The upgrade is one word

Python
from combinate import sweep, CombinateConfig

result = sweep(                    # was: local_sweep
    heat_sink_resistance,
    params={
        "fin_count": {"type": "range", "min": 2, "max": 25},
        "fin_height_mm": {"type": "range", "min": 10, "max": 60},
        "fin_thickness_mm": {"type": "range", "min": 0.8, "max": 4.0},
        "airflow_m_s": {"type": "range", "min": 0.5, "max": 8.0},
    },
    sampling_spec={"method": "random", "sampler": "sobol", "samples": 500, "seed": 42},
    config=CombinateConfig(project_id="your-project-id"),
)

Same function. Same params. Same sampling spec. The only addition is config. The SweepResult you get back has the same shape as the local one — succeeded_tasks, failed_tasks, task.parameter_values, task.inline_output — so any analysis code you wrote against the local result runs unchanged on the cloud result.

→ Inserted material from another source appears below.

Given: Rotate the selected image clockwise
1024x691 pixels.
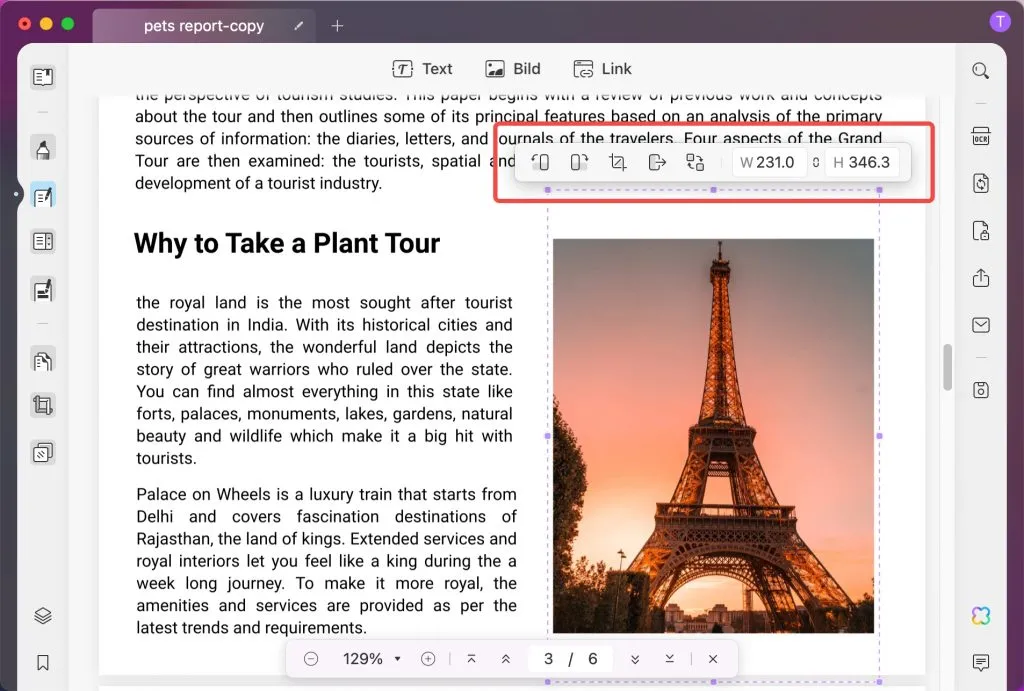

Three rounds of local iteration eliminated three classes of failure — a divide-by-zero at a parameter boundary, a math domain error in a correlated corner, and a return-type contract mismatch — that would otherwise have shown up at scale, costing real cloud time and producing results with structured holes.

The things local_sweep does not catch

Being honest about the limits: local_sweep runs your function in-process with no isolation. A few things it will not catch:

None of these are reasons to skip local validation. They are reasons to think of local_sweep as the first of two checks, not a replacement for a small real cloud run before the big one.

A reasonable workflow: local sweep with 50 samples, then cloud sweep with 25 samples as a paid smoke test, then cloud sweep at full scale. The local step is free and catches function-level issues. The small cloud step catches environment and serialization issues. The full run then has a much higher probability of succeeding cleanly.